Give back only one number: how many lines in the data below contain the word "dropdown".
(Data for processing begins)
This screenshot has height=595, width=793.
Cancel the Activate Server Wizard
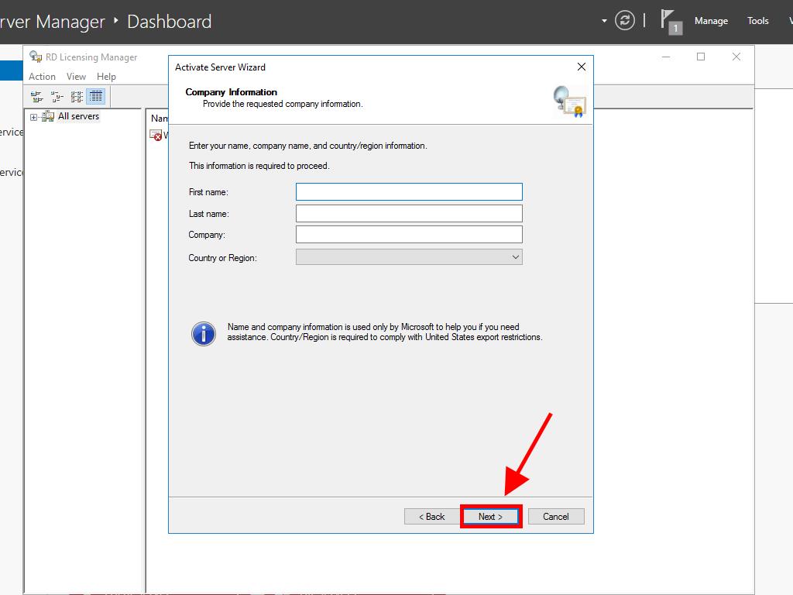[x=556, y=517]
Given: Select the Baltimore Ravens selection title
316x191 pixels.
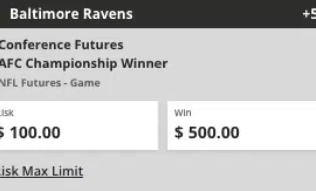Looking at the screenshot, I should [x=71, y=14].
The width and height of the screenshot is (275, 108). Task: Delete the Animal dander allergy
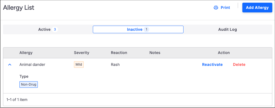[239, 65]
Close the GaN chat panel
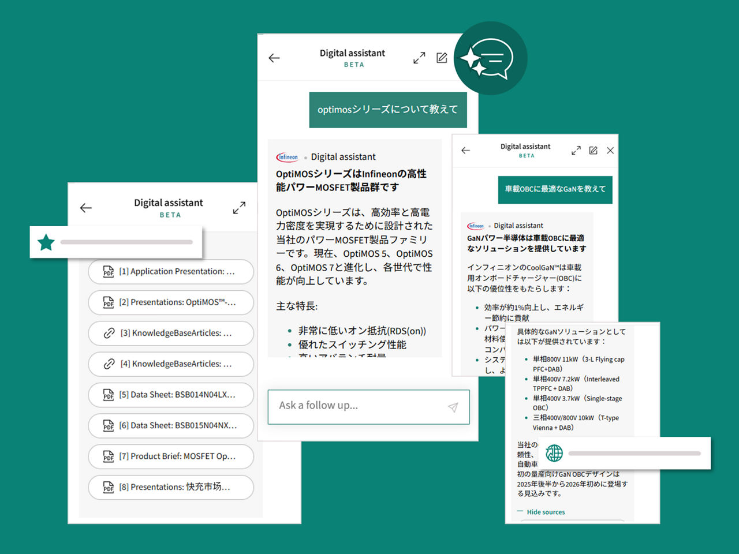 click(610, 151)
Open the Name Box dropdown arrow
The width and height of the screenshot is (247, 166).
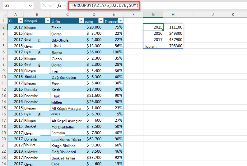pyautogui.click(x=30, y=6)
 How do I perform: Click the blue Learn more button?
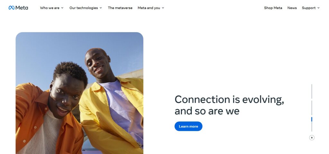click(x=188, y=126)
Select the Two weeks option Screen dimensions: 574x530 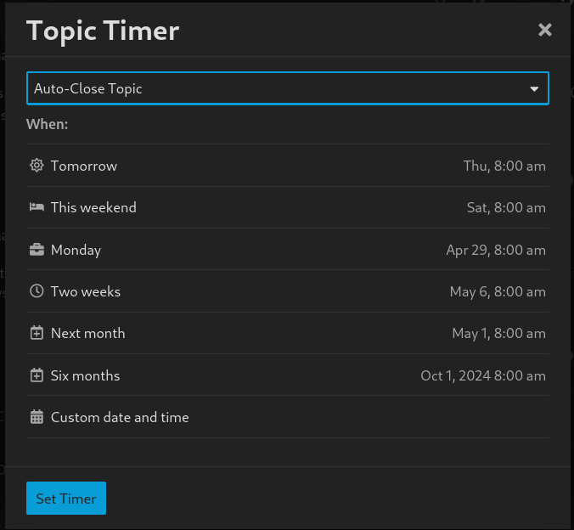pyautogui.click(x=86, y=291)
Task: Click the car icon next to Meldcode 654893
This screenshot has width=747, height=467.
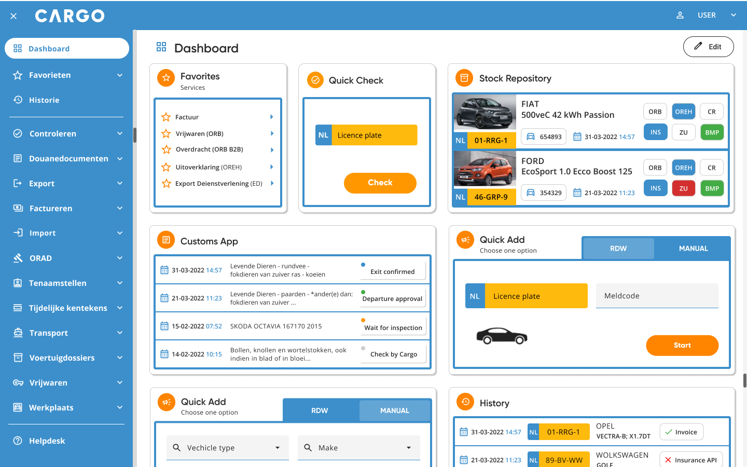Action: [530, 136]
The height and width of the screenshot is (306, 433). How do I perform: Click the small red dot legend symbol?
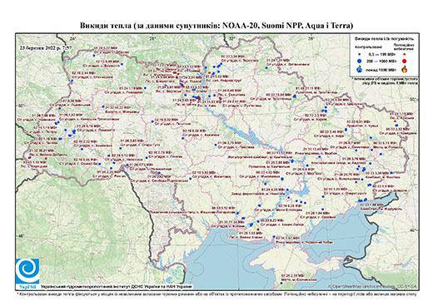pyautogui.click(x=404, y=55)
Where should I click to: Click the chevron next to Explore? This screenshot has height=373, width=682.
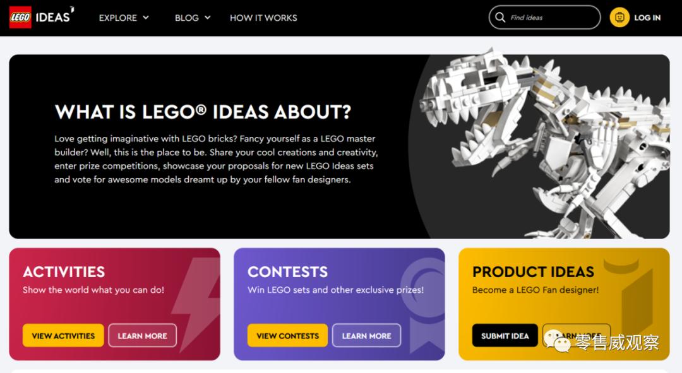[x=146, y=18]
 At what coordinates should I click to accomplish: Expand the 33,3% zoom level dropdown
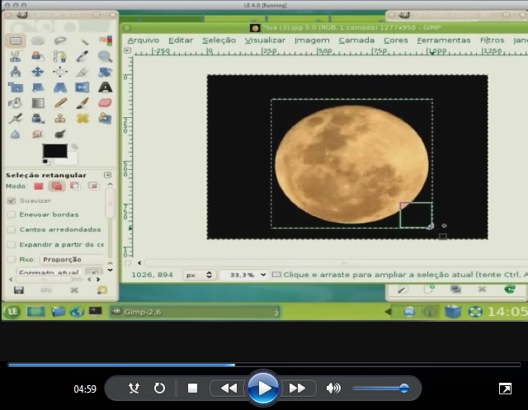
(Data for processing ends)
» **Reply**
2